**DATA**:
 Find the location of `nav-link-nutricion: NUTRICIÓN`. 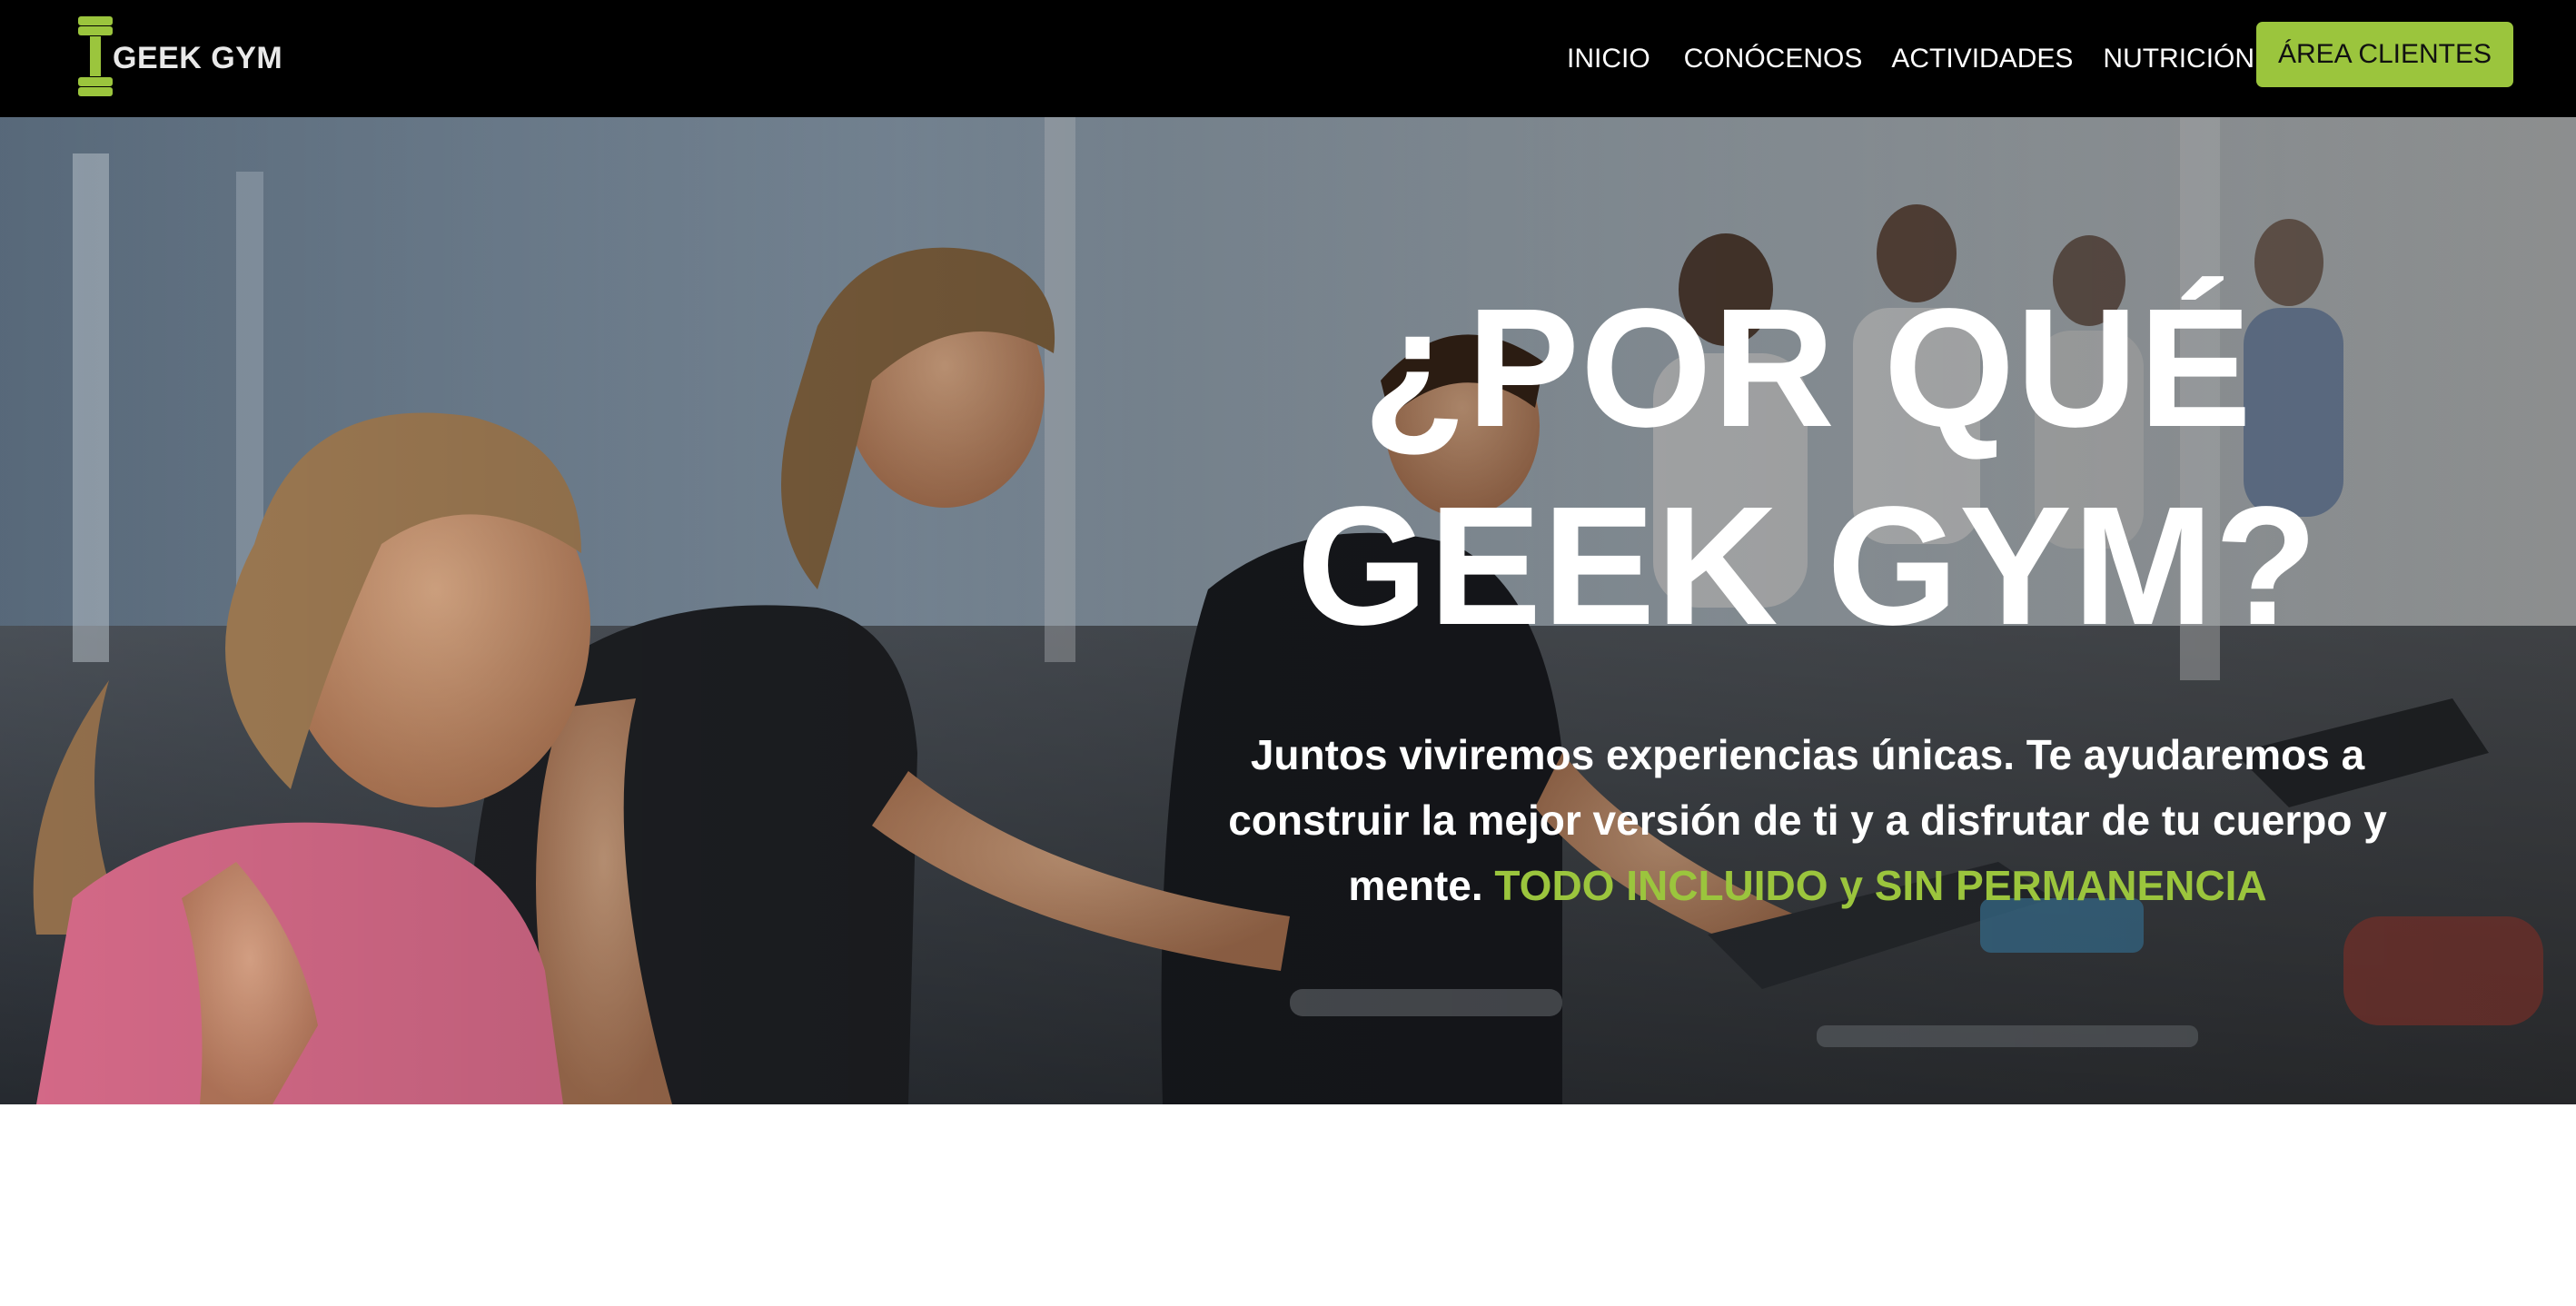

nav-link-nutricion: NUTRICIÓN is located at coordinates (2178, 59).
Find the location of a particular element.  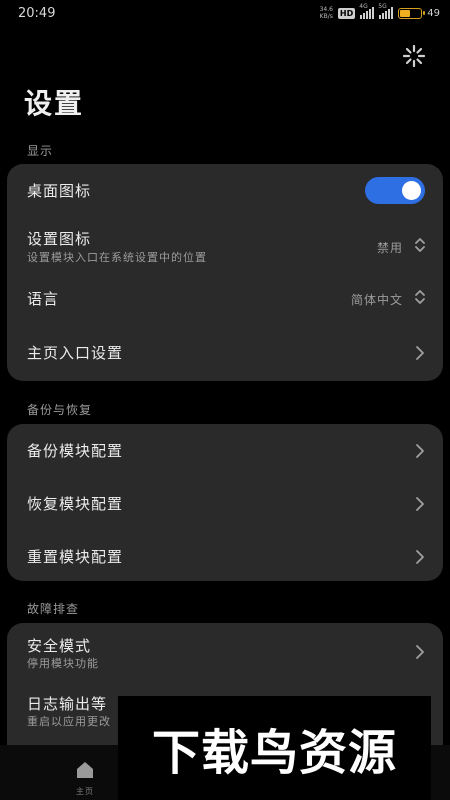

home-icon is located at coordinates (85, 770).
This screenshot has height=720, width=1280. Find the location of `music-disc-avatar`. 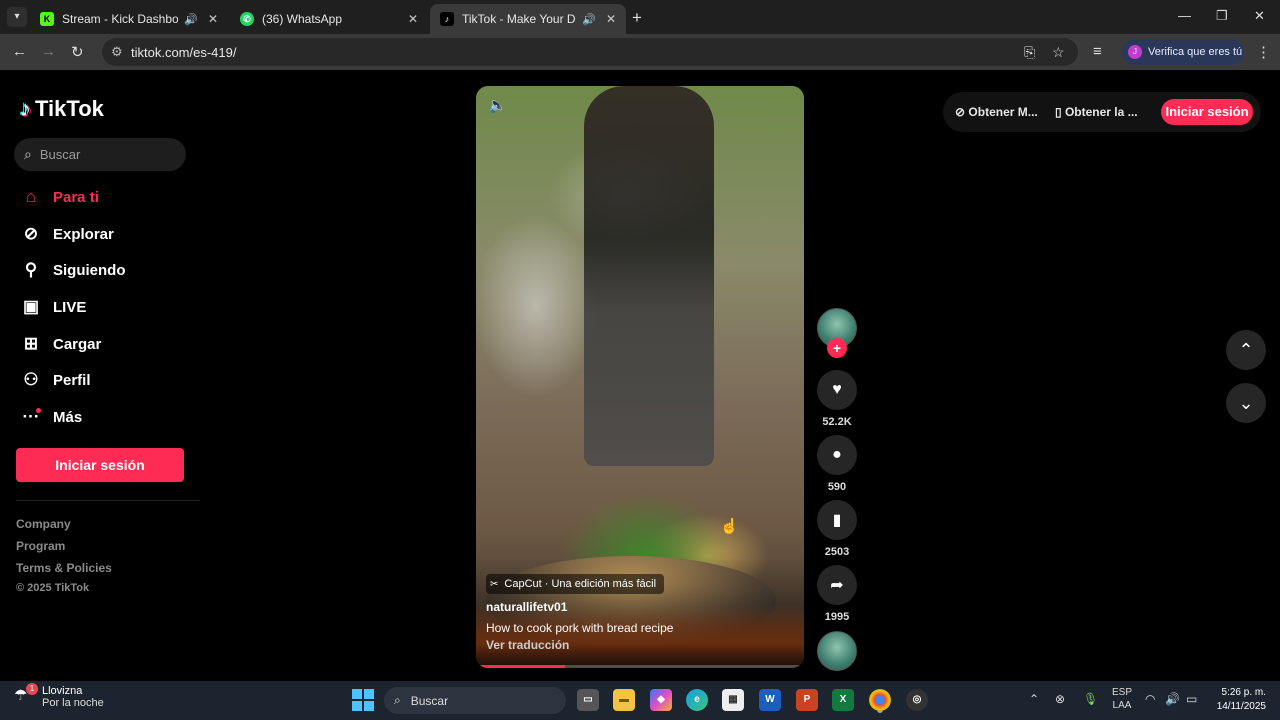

**PROBLEM**: Rewrite the records from the line containing "Find the location of a particular element." through the end, replacing "location" with "position" and keeping everything else the same. Omit the pictures.

**SOLUTION BELOW**:
Find the position of a particular element.  

home-icon is located at coordinates (85, 770).
This screenshot has height=720, width=1280. Find the position of `music-disc-avatar`. 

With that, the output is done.